Так или иначе, а Бухман был в Москве, и Егор Иванович имел честь его лицезреть.
— Первое ощущение: легко дышится! — сиял Бухман. — После мокрого вашингтонского солнца сухая прохлада Москвы исцеляет… Вот куда надо было бы поместить мое бедное сердце, чтобы оно набралось сил…
Бардин полагал, что этой своей репликой Бухман как бы определил место их встречи; Егор Иванович решил повезти гостя в сосновое Подмосковье.
— Не хочу ни Вашингтона, ни Африки, — произнес Бухман, когда Бардин остановил машину на берегу канала где-то у Тишкова, и они оказались вначале на прибрежной круче, высокой и ветреной, а потом на лесной тропе.
— Африка тоже была?
— Ну, разумеется, — Алжир…
— Алжир — это де Голль?
— Да, у государственного секретаря была встреча с генералом.
— И генерал… победил неприязнь государственного секретаря?
— Генерал сказал: «Я завидую вашей поездке в Москву.
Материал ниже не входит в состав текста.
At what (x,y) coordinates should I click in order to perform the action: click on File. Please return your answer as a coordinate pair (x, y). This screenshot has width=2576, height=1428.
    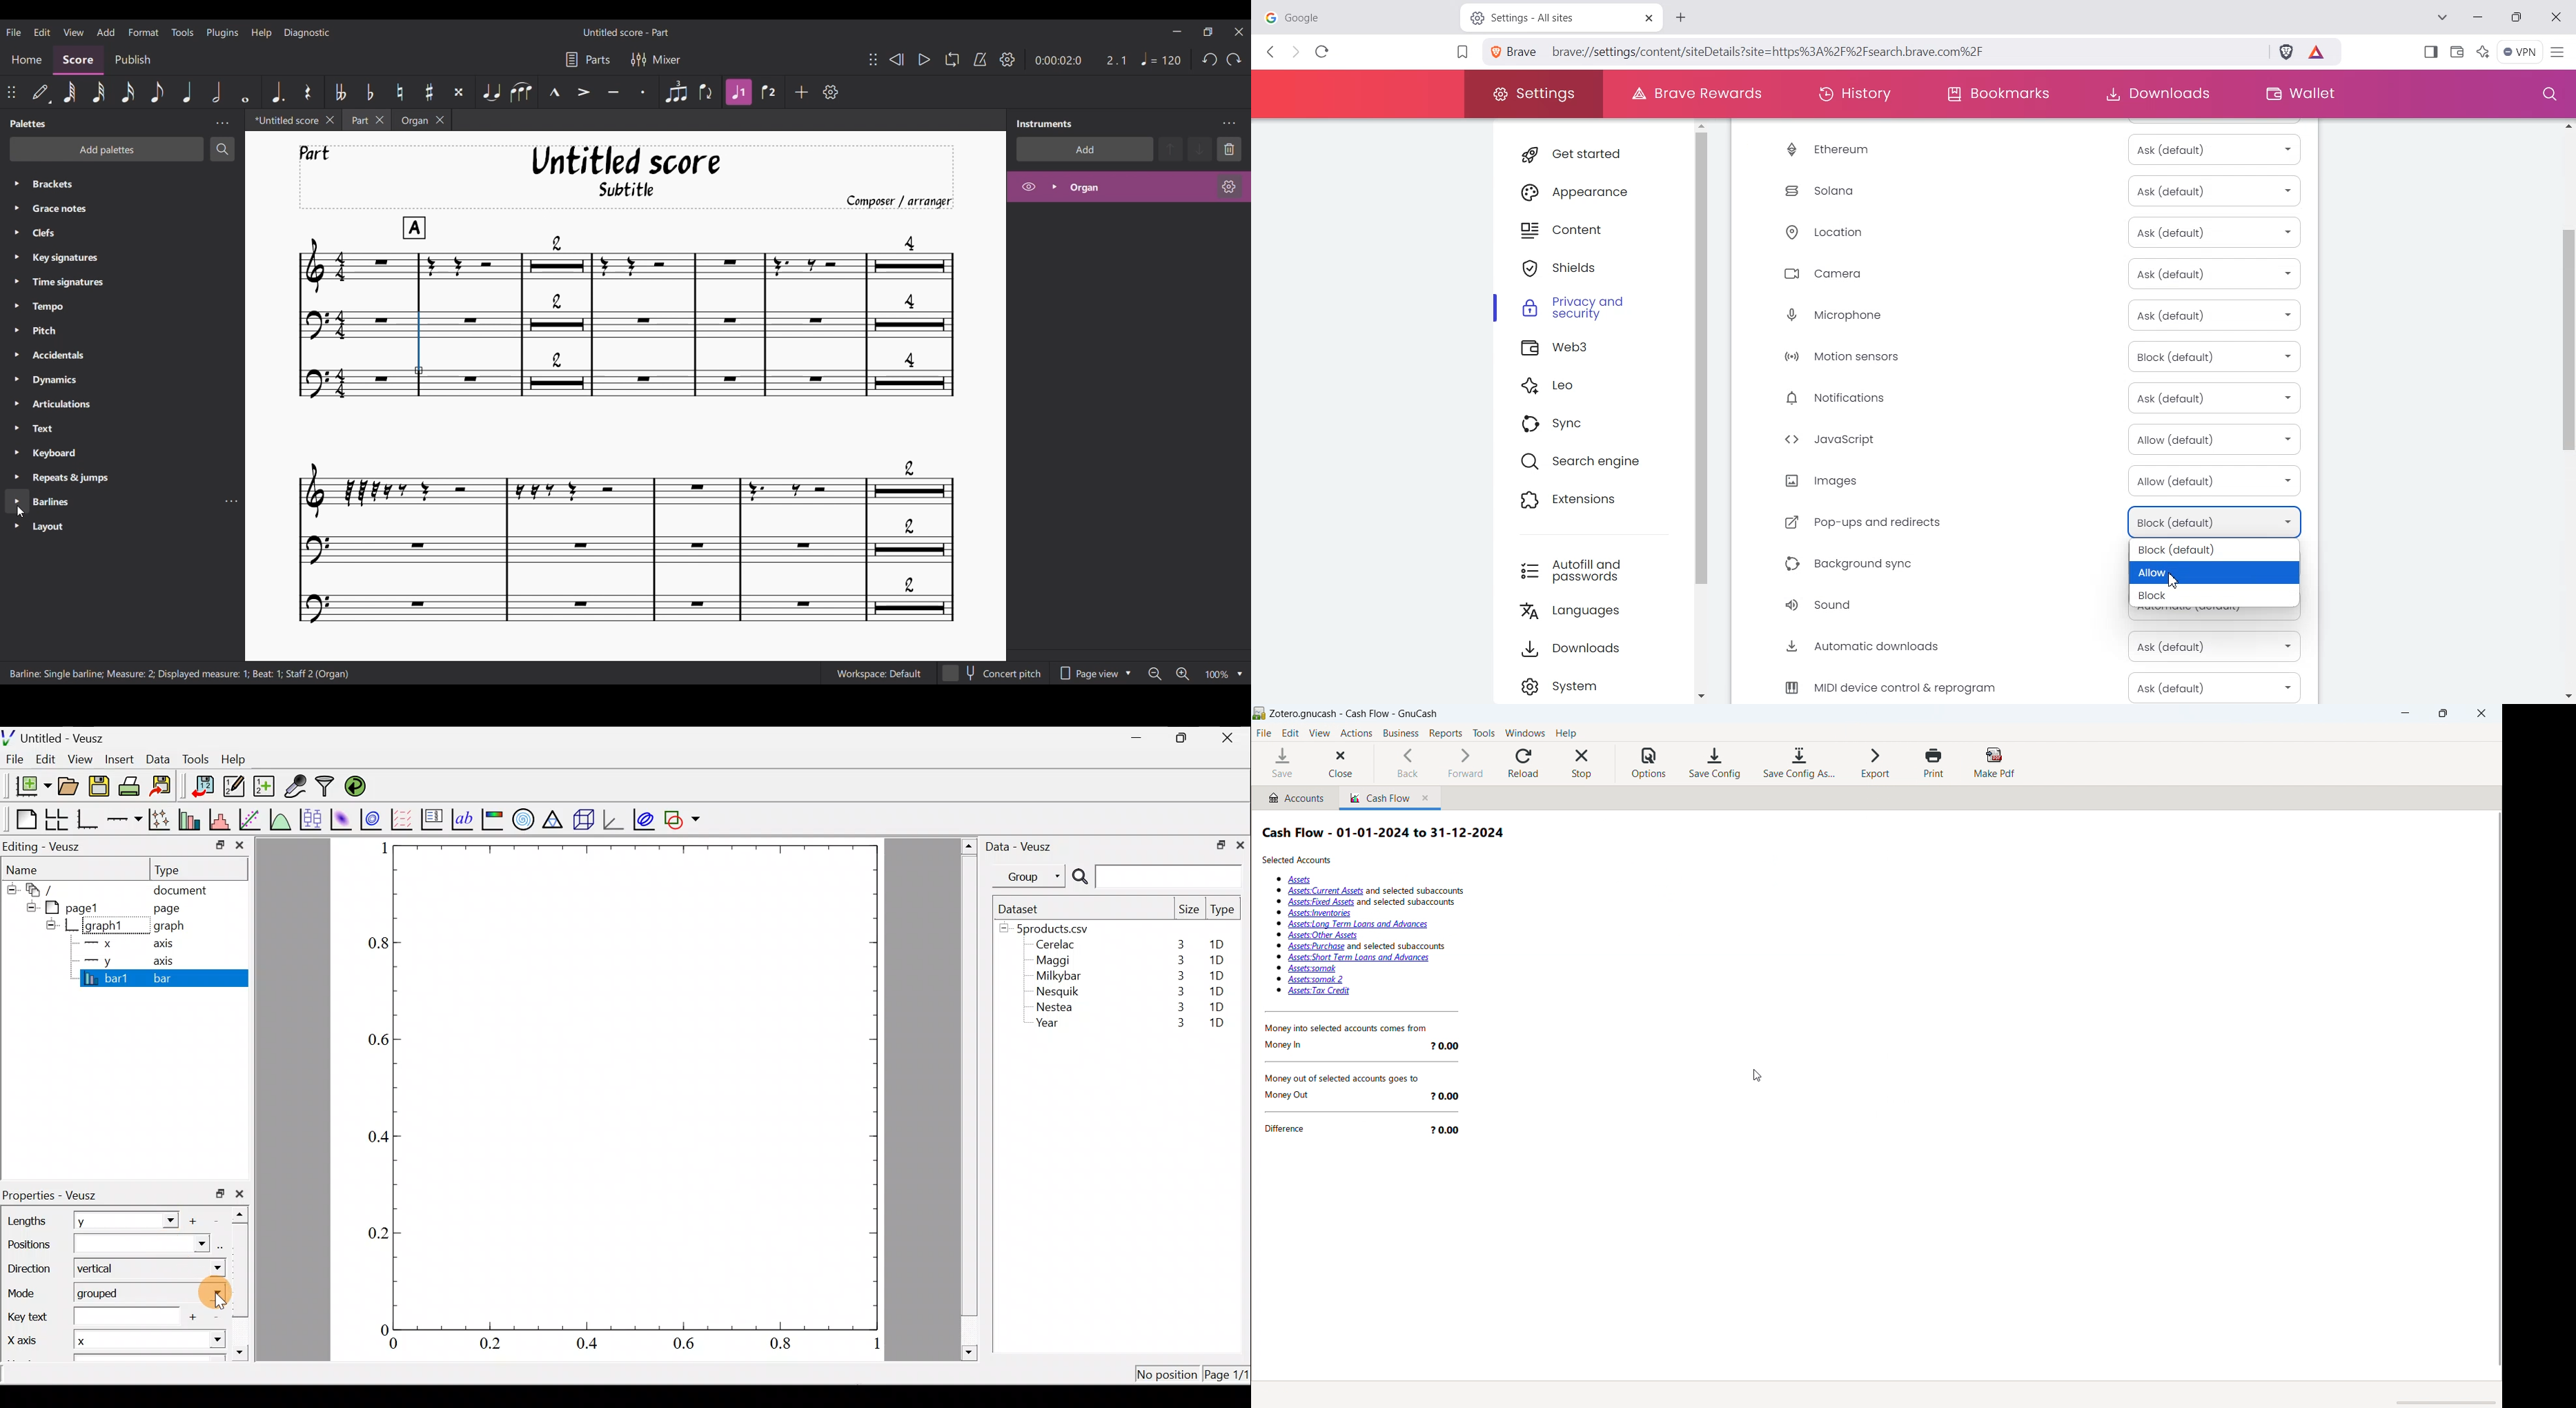
    Looking at the image, I should click on (12, 759).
Не теряю надежды побывать там…»
— Ну, такими средствами он, пожалуй, не победит неприязни, наоборот, он ее упрочит… — был ответ Бардина, — он полагал, что может рассчитывать на искренность, если будет прям.
— А вы думаете, что неприязнь Хэлла… к де Голлю… существует? — спросил Бухман — он не без умысла оттенил именно эту часть фразы — «…Хэлла… к де Голлю…», ведь, говоря о неприязни, которой полно сердце государственного секретаря, можно было иметь в виду иное.
— Я слыхал, что американцы противятся приезду в Алжир нашего Богомолова из боязни, чтобы это не усилило де Голля… — Егор Иванович не был голословен в этом своем утверждении: тот же Хэлл прямо сказал нашему послу в Штатах, что появление Богомолова в Алжире сделает де Голля сильнее, а это создало бы угрозу… американским коммуникациям в Северной Африке. — Не смешно ли это?
Бухман улыбнулся, как показалось Егору Ивановичу, испытав немалое смущение:
— Смешно, действительно… — Они сейчас шли по тропе, огибающей водохранилище, солнце было у них позади, и тропа скрыта тенью. — Неприязнь оглупляет и людей, простите меня, более одаренных, чем Хэлл… Не отдавай себя во власть неприязни!
— Черчилль — это неприязнь, а Рузвельт — это трезвый расчет? — засмеялся Бардин. — Как сказал один добрый малый, это в любви расчет — порок, а в политике — благо. Не так ли?..
Афоризм понравился Бухману.
— Я это должен взять на вооружение, относительно расчета в любви и политике, разумеется, с вашего согласия, — заметил Бухман.